Why data science needs qualitative research
We care about causal effects, but the data alone never supplies them
In my latest post, I said that “umbrellas don’t cause rain, even though you only see them around when it’s raining.” That example may have been too obvious for the point to land. To a person who knows that umbrellas are taken out by people to avoid getting wet when it’s raining, it’s clear that umbrellas don’t cause rain. But to a computer that doesn’t already know this causal mechanism, it would actually be impossible, from the data alone, to distinguish between a world where rain causes umbrellas and where umbrellas cause rain.
This is a phenomenon called “Markov Equivalence”, which basically states that, except for rare exceptions, you can switch around the arrows of causality and your data will “look” exactly the same.
What this means is that your knowledge of causality needs to come from outside the data. It is never in the data itself. Even in the seemingly trivial case of a controlled experiment, it is the researcher’s knowledge that treatment conditions were assigned at random that allows them to estimate the effect that the treatment had on the outcome.
As Nancy Cartwright puts it, “no causes in, no causes out”, or,
“one cannot get knowledge of causes from equations and associations alone”
Indeed.
Let’s take a more complex example. Let’s say you’re doing research on your customer base, and you assign a lifetime value to each customer. You’re doing some cuts of the data and you notice a curious fact: almost everyone that has a high lifetime value has bought the most expensive widget you sell:
Excitedly, you show this to your team and the company starts to advertise the Diamond Widget everywhere. It gets pride of place on the website, it gets discounts attached to it in email offers, and you buy advertising promoting the Diamond Widget everywhere under the sun.

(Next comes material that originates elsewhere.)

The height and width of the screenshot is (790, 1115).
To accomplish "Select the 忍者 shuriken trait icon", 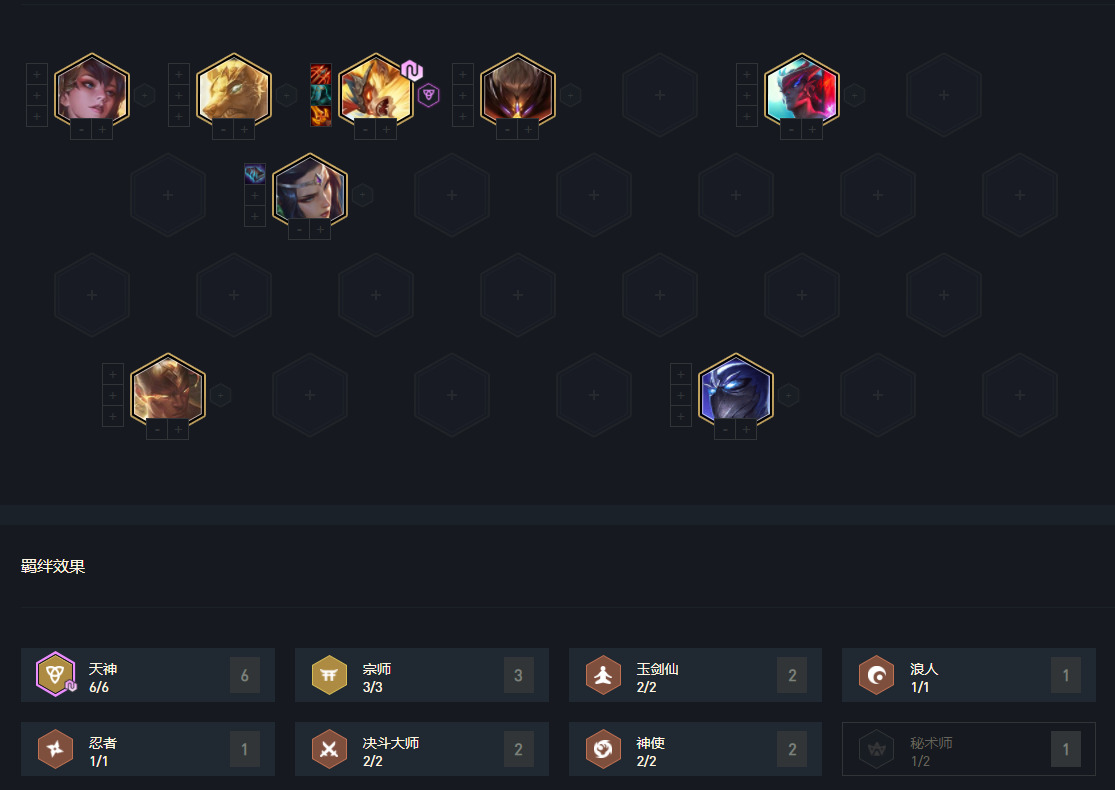I will point(55,749).
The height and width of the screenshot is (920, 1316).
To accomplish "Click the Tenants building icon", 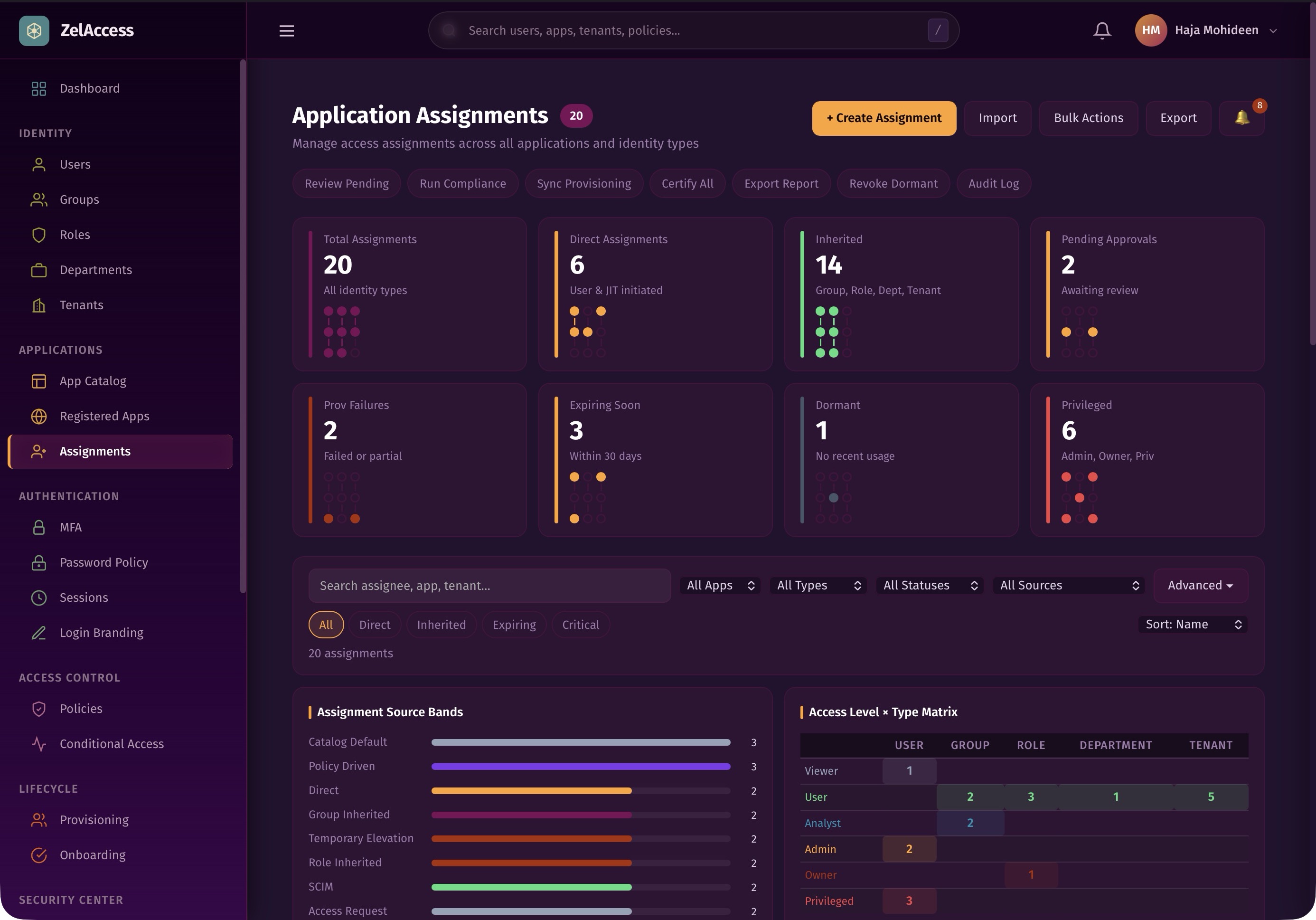I will 38,304.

Will this campaign work? Will the customers who now buy the Diamond Widget become high value customers? It depends on which of the following statements is true:
Buying Diamond Widgets causes customers to become high-lifetime-value customers
Whatever else causes someone to become a high-lifetime value customer also causes them to buy Diamond Widgets
In graphical form, the two options above look like the following:
If “other things” isn’t represented in your database, there is no algorithm known to humankind that can distinguish between these two possibilities.
Behind door one, the campaign is a success! The customers who buy the Diamond Widgets become loyal, high value customers.
Behind door two, the campaign is a failure! While some customers do buy some Diamond Widgets, they churn out at the same rates they did before. Back to the drawing board.
So, what can distinguish between the two graphs above? The title gives it away: qualitative research can. You know, the nitty-gritty of interviews, focus groups, ethnographic research, etc. Why does this help? It can answer simple questions like “why did you buy the diamond widget?” It can tell you what the causal mechanisms are between the variables listed above; in fact, it can help you understand what the “other things” even are to begin with, and you can start collecting that data too.
Using qualitative research to build the causal graph before doing quantitative analysis has not typically been the disposition of quantitative researchers, but I suspect with new tools (related to the revolution of causal inference) to formalize the output of qualitative research, that this will change. The instinct has typically been to run an experiment, because with experiments you know how the data was generated. But experiments are costly, sometimes prohibitively so, and they provide a limited window into reality.
What would this new way of doing things look like? The first stage of a project would focus not on numbers, but on variables and relationships: the things that matter and how they’re woven together. The output of this qualitative phase would be formalized as a set of candidate causal graphs. One graph representing the relationship between pre-game warmups and injuries is below (from Schrier & Platt 2008, via Dagitty).
With causal graphs in hand, then data collection and analysis can begin. With the data and the graph, causal effects can be estimated. It is no longer a situation of “no causes in, no causes out” because you have established (or at least hypothesized) the arrows of causality through qualitative research.
I am not saying this is the only interface between qualitative and quantitative research, but it is an important and underdeveloped one. One, importantly, that has a formalized set of outputs (causal graphs) that can be consumed as inputs by quantitative research.
Seems a better title for your article would have been “Why data science needs theory”. A convenience sampling of possible measures that come up in qualitative research might produce a better fit might seem satisfying, but I would recommend that one that (at least partially) uses and cites theory might produce better measurement, better models and a more grounded understanding of what is really going on.